● **TO DO**:
Copy every line from the one containing "The width and" through the last line of the records below, both included, and nothing else.
======== RECORD EXTRACTS
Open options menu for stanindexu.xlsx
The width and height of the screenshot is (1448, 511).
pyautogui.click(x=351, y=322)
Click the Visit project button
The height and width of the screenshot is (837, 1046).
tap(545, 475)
================
● **ANSWER TO THE PROBLEM**:
The width and height of the screenshot is (1448, 511).
pyautogui.click(x=351, y=322)
Click the Visit project button
The height and width of the screenshot is (837, 1046).
tap(545, 475)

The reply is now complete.